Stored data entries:

▼▼▼

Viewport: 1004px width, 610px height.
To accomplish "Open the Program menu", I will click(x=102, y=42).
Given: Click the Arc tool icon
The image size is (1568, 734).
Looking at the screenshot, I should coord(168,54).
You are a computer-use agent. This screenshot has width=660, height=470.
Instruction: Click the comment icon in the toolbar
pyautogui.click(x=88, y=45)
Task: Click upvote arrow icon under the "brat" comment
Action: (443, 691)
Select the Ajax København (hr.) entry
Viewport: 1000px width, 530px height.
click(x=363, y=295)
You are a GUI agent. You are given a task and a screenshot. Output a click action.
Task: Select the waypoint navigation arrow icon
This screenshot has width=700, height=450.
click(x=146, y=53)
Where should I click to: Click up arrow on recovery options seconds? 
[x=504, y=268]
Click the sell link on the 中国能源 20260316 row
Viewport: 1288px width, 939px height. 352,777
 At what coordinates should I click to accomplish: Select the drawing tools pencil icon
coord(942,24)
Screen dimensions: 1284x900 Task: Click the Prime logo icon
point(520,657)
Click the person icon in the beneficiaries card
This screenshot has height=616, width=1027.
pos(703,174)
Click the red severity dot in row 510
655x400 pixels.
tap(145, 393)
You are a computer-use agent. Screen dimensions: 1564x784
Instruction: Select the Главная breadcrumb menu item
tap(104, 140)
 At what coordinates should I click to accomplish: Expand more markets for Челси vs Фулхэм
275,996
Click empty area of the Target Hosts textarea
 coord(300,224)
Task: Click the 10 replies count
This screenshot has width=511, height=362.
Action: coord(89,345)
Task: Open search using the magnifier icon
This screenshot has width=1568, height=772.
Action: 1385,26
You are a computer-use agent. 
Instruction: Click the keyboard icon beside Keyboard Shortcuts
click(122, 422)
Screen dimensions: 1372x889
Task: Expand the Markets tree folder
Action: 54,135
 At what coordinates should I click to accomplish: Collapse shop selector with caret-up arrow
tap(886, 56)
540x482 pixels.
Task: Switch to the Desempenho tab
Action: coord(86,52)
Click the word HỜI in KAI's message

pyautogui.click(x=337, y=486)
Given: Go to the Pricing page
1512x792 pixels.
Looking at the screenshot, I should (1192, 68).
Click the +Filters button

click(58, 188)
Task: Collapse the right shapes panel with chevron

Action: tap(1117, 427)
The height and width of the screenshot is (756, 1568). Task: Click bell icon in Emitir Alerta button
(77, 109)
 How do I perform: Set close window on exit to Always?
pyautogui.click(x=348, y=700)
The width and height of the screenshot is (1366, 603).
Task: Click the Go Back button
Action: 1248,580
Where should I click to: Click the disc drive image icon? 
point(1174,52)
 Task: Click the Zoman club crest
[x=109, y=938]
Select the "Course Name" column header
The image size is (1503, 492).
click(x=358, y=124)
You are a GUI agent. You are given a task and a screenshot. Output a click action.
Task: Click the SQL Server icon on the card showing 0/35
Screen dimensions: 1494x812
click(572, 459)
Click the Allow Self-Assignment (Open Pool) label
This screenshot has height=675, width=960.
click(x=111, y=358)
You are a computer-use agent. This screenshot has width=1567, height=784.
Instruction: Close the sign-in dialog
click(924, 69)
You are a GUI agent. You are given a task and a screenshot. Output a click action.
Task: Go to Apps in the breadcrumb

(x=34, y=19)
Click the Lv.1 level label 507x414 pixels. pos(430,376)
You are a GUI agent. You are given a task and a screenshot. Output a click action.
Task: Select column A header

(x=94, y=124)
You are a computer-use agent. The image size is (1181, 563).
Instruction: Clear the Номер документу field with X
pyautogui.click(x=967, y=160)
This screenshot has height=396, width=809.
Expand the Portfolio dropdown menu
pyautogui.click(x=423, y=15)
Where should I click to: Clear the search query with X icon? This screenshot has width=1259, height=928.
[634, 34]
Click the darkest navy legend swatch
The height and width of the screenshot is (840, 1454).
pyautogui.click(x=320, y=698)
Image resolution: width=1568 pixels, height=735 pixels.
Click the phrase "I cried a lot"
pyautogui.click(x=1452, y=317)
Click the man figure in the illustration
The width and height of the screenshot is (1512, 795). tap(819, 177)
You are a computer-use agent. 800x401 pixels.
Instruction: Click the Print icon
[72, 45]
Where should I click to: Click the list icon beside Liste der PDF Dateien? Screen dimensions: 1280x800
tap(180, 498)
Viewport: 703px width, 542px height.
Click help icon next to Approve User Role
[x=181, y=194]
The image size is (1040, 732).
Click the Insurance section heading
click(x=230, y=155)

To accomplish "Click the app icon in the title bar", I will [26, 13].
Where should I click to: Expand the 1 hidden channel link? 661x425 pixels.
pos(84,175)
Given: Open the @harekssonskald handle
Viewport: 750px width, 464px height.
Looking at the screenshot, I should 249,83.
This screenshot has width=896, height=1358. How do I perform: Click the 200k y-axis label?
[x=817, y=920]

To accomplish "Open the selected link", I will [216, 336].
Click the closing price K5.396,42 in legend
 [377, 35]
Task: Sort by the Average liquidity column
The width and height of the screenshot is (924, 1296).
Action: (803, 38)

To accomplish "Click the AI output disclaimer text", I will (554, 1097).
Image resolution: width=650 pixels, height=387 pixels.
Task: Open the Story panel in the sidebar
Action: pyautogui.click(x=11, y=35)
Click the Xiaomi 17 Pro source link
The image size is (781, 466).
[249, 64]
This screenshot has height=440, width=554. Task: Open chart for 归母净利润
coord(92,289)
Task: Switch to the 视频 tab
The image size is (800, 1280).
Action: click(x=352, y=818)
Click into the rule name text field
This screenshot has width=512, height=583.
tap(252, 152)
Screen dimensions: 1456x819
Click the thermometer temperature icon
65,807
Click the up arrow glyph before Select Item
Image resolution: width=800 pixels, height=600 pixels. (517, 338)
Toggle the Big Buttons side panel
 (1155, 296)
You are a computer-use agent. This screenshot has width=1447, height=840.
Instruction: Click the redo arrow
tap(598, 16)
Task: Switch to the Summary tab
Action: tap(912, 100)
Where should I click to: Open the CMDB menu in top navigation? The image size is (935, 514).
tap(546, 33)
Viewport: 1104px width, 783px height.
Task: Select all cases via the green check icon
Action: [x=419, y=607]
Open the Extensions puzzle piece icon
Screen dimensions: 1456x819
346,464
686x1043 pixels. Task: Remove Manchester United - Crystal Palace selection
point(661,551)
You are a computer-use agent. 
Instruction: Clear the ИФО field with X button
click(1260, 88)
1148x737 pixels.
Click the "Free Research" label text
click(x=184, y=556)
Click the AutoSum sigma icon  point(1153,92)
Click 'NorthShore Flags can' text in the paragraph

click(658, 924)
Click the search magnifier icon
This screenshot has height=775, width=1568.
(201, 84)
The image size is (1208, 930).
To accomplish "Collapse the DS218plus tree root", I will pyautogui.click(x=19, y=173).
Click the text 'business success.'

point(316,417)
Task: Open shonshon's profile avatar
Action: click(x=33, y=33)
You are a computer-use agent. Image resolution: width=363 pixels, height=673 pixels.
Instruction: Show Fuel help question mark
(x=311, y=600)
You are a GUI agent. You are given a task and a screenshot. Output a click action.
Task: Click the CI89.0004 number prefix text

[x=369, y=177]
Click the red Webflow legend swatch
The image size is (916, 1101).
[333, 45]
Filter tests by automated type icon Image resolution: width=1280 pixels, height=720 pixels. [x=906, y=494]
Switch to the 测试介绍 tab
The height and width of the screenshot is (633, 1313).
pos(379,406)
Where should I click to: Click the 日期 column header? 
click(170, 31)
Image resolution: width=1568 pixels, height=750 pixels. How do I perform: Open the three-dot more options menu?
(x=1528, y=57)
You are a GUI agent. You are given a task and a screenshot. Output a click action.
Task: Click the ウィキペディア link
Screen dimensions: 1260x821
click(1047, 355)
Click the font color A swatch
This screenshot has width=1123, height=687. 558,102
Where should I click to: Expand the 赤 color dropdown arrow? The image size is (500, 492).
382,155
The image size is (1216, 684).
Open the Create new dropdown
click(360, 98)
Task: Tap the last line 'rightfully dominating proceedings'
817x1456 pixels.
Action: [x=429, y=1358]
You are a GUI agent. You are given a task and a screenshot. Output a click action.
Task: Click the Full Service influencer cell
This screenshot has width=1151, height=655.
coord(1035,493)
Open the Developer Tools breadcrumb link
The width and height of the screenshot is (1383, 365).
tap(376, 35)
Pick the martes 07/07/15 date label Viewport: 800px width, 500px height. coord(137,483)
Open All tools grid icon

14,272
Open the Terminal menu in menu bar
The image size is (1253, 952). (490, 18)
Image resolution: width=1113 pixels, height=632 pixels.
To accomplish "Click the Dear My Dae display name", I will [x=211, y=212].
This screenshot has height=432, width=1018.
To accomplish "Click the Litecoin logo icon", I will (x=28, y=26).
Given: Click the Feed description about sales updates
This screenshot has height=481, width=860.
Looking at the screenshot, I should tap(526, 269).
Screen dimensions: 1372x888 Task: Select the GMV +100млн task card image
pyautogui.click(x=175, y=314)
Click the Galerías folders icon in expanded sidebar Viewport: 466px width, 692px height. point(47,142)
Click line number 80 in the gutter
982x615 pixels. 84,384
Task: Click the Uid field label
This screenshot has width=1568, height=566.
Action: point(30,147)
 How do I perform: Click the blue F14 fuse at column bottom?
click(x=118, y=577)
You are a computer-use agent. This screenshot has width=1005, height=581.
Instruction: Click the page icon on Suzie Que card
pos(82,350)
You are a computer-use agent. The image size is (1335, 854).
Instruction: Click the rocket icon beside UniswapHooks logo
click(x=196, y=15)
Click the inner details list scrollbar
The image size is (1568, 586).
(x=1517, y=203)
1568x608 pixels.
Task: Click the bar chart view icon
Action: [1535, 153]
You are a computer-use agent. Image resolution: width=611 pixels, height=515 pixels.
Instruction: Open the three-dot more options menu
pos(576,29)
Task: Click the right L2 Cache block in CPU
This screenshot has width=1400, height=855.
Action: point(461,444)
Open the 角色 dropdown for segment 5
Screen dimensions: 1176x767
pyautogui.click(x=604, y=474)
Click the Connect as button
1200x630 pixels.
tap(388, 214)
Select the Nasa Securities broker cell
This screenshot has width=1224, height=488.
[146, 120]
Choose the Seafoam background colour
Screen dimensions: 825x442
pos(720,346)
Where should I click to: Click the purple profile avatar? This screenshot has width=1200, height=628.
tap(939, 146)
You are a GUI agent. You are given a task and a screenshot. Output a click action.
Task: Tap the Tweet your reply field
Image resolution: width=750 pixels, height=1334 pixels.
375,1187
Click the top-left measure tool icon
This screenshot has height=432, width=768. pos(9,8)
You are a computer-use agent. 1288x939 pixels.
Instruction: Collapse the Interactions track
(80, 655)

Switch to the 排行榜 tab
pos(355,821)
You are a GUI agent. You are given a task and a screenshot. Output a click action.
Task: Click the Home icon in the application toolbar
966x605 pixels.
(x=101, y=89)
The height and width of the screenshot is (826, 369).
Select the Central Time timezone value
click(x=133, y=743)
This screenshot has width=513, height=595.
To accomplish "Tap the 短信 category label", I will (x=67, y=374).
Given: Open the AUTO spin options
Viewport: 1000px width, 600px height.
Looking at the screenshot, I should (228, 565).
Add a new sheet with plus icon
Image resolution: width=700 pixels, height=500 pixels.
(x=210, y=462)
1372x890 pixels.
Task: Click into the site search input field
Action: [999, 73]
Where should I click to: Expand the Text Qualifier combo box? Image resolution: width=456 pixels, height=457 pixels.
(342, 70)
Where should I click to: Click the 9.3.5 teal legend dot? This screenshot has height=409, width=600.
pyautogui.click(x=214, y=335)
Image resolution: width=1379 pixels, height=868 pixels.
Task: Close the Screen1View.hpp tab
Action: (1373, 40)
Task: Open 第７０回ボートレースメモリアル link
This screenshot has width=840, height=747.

▲▲▲

*YOUR TASK*
Extract from the records above the lines from the one containing "You are a computer-use agent. The image size is (1181, 563)." to the one containing "You are a computer-use agent. 800x401 pixels.", both lines included, exactly as they appear and with nothing else.

*WRITTEN RESPONSE*
You are a computer-use agent. The image size is (1181, 563).
Instruction: Clear the Номер документу field with X
pyautogui.click(x=967, y=160)
This screenshot has height=396, width=809.
Expand the Portfolio dropdown menu
pyautogui.click(x=423, y=15)
Where should I click to: Clear the search query with X icon? This screenshot has width=1259, height=928.
[634, 34]
Click the darkest navy legend swatch
The height and width of the screenshot is (840, 1454).
pyautogui.click(x=320, y=698)
Image resolution: width=1568 pixels, height=735 pixels.
Click the phrase "I cried a lot"
pyautogui.click(x=1452, y=317)
Click the man figure in the illustration
The width and height of the screenshot is (1512, 795). tap(819, 177)
You are a computer-use agent. 800x401 pixels.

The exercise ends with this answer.